Many of the actors appear to be on hand mostly to collect a paycheck. Jennifer Lopez, who was so impressive in SELENA, dutifully plods through her role here without exhibiting any real spark or energy. Eric Stoltz and Ice Cube quickly fade into the background, where they're all-but-forgotten by the script. Jonathan Hyde (the big game hunter from JUMANJI) provides a little comic relief, but nothing on the order of Bill Paxton's contribution to ALIENS. The only one guilty of sinking his teeth into his part is Jon Voight, who develops Sarone into a creepy, charismatic figure.
Review by Terry Lawson (Free Press Movie Critic)
According to the straight-faced preface of "Anaconda," there are Indian tribes in the Amazon who not only believe in 40-foot snakes who hunt man for sport but also worship them.
This, then, would seem to be the target audience for this ludicrous monster movie. But it would probably take a tribe a lot less sophisticated than Amazon Indians to be taken in by "Anaconda," which for thrills and suspense ranks right up there with a rubber snake in a spring-loaded can.
Indeed, we are on the Amazon with the usual boat load of likable, lovable and downright detestable suspects less than a knot or two before it becomes apparent that the film's only hope is to turn itself into a classic bad movie like "Mothra" or "Prophecy." And there seems to be a fairly good chance of that when the documentary crew, searching for a lost tribe known as "The People of the Mist" and headed by Professor Hale (Eric Stoltz), stops to rescue storm-stranded stranger Paul Sarone, played with a bad scar and worse Portuguese accent by Jon Voight.
Sarone is a snake hunter, and he sure seems to know a lot about the river. So Hale and the crew, which includes director Terri (Jennifer Lopez), cinematographer Danny (Ice Cube), the pompous British narrator Westridge (Jonathan Hyde) and a couple of perky production assistants (Owen Wilson and Kari Wuhrer) are not altogether undesirous of his company, especially after he saves Hale's life by extracting a poisonous scorpion from his throat.
But with Hale incapacitated, Sarone's suggestion to change course and head toward an area where the giant anaconda allegedly lurks seems a little, well, suspicious.

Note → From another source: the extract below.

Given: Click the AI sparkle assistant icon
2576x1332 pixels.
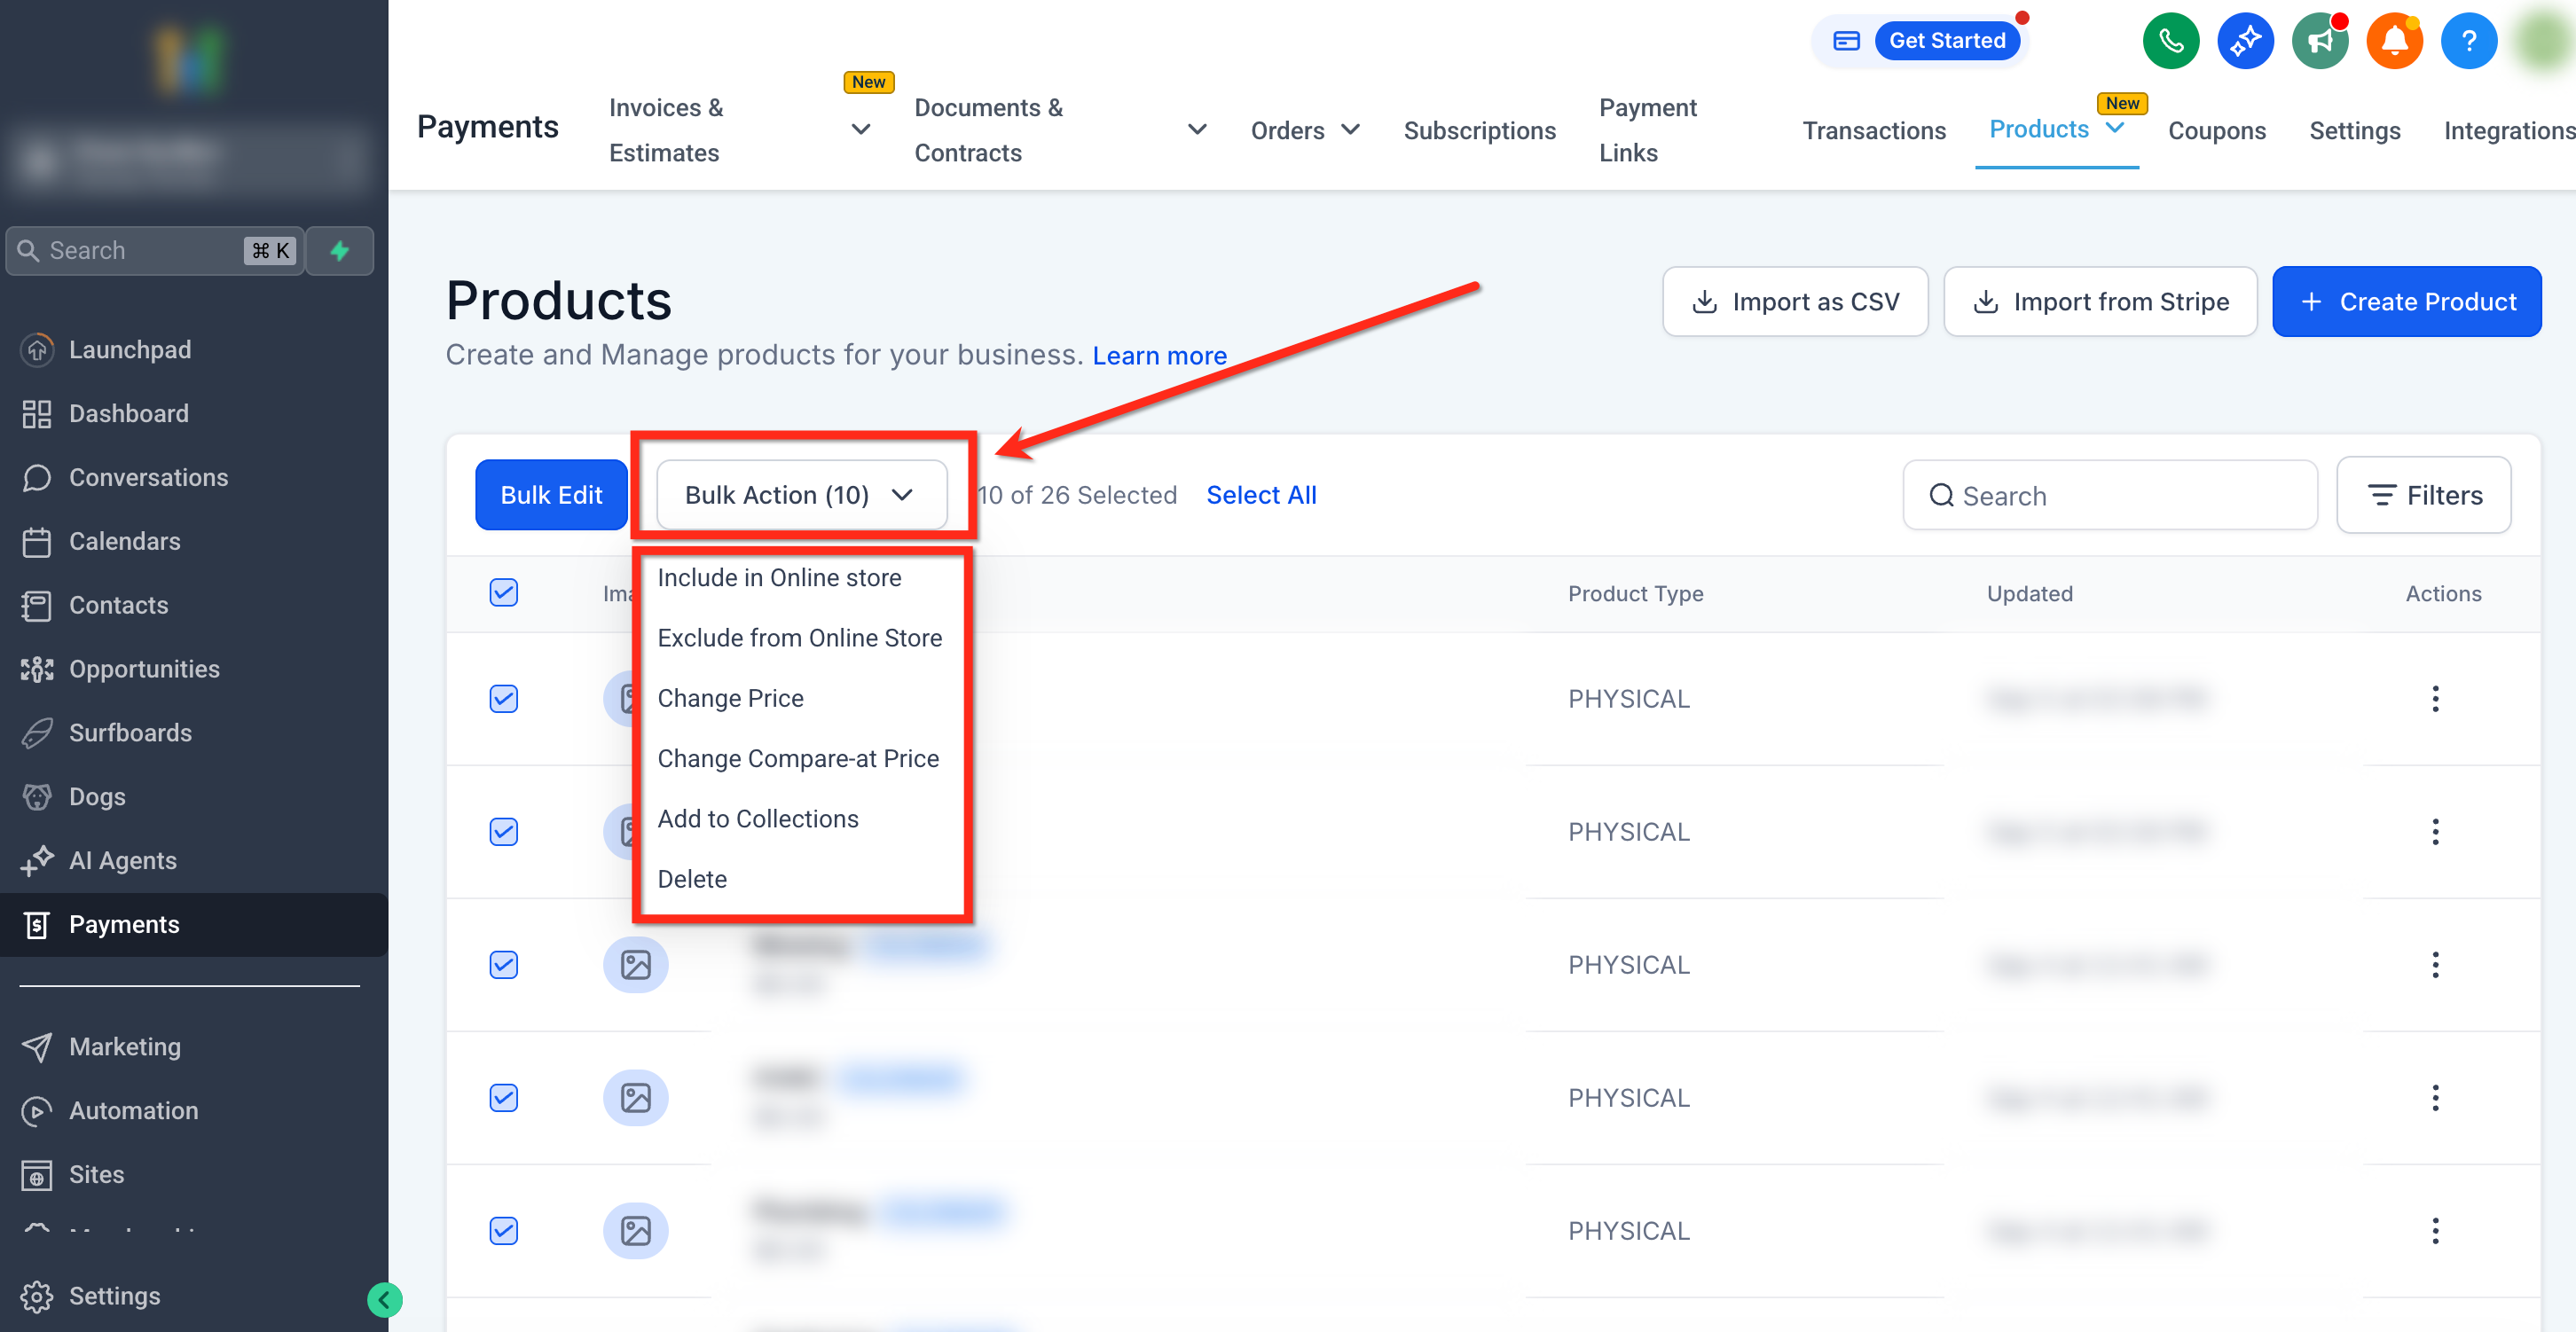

Nobody on the film crew, though, stops to ask the obvious question: "What would Ken Burns do in this situation?" Instead, crew members do all the things people in really bad movies always do. Even before the young and attractive production assistants sneak off the boat in the middle of the night, we have figured them for disposable, and the narrator is such a disagreeable twit he might as well be wearing a name tag that says "snake food." But just about the time we've made up our minds to root for the snake, he ruins it by rearing his animatronic head, looking even more phony than the actors.
In any case, the snake is not nearly as reptilian as Voight, who seems to have conceived Sarone as Ricky Ricardo's evil little nephew, and comes close to salvaging "Anaconda" by sneering the line, "Yo sink Ima soopid?" Well, since you asked.